## WRITTEN REQUEST
Swap "At what coordinates should I click to accomplish" for "Which point should I click to accomplish" everywhere it appears in the lines below, and leave everything else exactly as it is.

Word and element pointing entries
.....

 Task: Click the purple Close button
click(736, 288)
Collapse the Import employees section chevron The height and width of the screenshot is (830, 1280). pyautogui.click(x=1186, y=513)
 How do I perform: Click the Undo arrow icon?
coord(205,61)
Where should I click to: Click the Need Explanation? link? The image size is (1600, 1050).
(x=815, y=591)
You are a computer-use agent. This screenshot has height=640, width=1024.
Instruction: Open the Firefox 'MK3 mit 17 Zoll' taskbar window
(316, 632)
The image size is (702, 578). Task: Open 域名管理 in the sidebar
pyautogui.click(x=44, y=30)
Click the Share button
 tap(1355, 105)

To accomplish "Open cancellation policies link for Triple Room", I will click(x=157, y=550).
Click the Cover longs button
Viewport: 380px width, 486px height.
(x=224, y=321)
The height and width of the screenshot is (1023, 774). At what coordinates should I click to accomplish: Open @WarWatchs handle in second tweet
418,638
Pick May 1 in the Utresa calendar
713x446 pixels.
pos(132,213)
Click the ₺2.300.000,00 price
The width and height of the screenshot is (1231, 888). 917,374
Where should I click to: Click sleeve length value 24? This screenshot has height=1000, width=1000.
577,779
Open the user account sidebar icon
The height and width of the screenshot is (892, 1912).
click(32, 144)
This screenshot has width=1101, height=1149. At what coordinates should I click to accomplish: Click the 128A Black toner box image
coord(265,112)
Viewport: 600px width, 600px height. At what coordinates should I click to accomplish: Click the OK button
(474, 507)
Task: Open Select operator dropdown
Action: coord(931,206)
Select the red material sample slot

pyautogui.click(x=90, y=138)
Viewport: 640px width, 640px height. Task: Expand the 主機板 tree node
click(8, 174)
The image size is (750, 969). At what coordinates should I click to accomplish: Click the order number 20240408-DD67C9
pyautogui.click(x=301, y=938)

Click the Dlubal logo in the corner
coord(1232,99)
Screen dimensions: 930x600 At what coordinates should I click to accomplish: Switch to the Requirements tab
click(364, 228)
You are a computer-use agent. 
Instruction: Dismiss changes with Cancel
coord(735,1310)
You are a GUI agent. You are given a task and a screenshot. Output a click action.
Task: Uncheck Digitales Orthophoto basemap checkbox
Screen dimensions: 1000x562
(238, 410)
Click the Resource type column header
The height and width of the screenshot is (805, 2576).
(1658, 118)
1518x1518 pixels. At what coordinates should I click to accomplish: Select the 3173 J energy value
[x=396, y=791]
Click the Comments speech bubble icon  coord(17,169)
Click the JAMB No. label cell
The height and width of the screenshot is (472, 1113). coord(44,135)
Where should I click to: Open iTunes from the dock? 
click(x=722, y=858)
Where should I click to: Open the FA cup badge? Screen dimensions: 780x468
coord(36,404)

.....

## WRITTEN REPLY
 Task: Click the purple Close button
click(736, 288)
Collapse the Import employees section chevron The height and width of the screenshot is (830, 1280). pyautogui.click(x=1186, y=513)
 How do I perform: Click the Undo arrow icon?
coord(205,61)
Where should I click to: Click the Need Explanation? link? The image size is (1600, 1050).
(x=815, y=591)
You are a computer-use agent. This screenshot has height=640, width=1024.
Instruction: Open the Firefox 'MK3 mit 17 Zoll' taskbar window
(316, 632)
The image size is (702, 578). Task: Open 域名管理 in the sidebar
pyautogui.click(x=44, y=30)
Click the Share button
 tap(1355, 105)

To accomplish "Open cancellation policies link for Triple Room", I will click(x=157, y=550).
Click the Cover longs button
Viewport: 380px width, 486px height.
(x=224, y=321)
The height and width of the screenshot is (1023, 774). Which point should I click to accomplish: Open @WarWatchs handle in second tweet
418,638
Pick May 1 in the Utresa calendar
713x446 pixels.
pos(132,213)
Click the ₺2.300.000,00 price
The width and height of the screenshot is (1231, 888). 917,374
Where should I click to: Click sleeve length value 24? This screenshot has height=1000, width=1000.
577,779
Open the user account sidebar icon
The height and width of the screenshot is (892, 1912).
click(32, 144)
This screenshot has width=1101, height=1149. Which point should I click to accomplish: Click the 128A Black toner box image
coord(265,112)
Viewport: 600px width, 600px height. Which point should I click to accomplish: Click the OK button
(474, 507)
Task: Open Select operator dropdown
Action: coord(931,206)
Select the red material sample slot

pyautogui.click(x=90, y=138)
Viewport: 640px width, 640px height. Task: Expand the 主機板 tree node
click(8, 174)
The image size is (750, 969). Which point should I click to accomplish: Click the order number 20240408-DD67C9
pyautogui.click(x=301, y=938)

Click the Dlubal logo in the corner
coord(1232,99)
Screen dimensions: 930x600 Which point should I click to accomplish: Switch to the Requirements tab
click(364, 228)
You are a computer-use agent. 
Instruction: Dismiss changes with Cancel
coord(735,1310)
You are a GUI agent. You are given a task and a screenshot. Output a click action.
Task: Uncheck Digitales Orthophoto basemap checkbox
Screen dimensions: 1000x562
(238, 410)
Click the Resource type column header
The height and width of the screenshot is (805, 2576).
(1658, 118)
1518x1518 pixels. Which point should I click to accomplish: Select the 3173 J energy value
[x=396, y=791]
Click the Comments speech bubble icon  coord(17,169)
Click the JAMB No. label cell
The height and width of the screenshot is (472, 1113). coord(44,135)
Where should I click to: Open iTunes from the dock? 
click(x=722, y=858)
Where should I click to: Open the FA cup badge? Screen dimensions: 780x468
coord(36,404)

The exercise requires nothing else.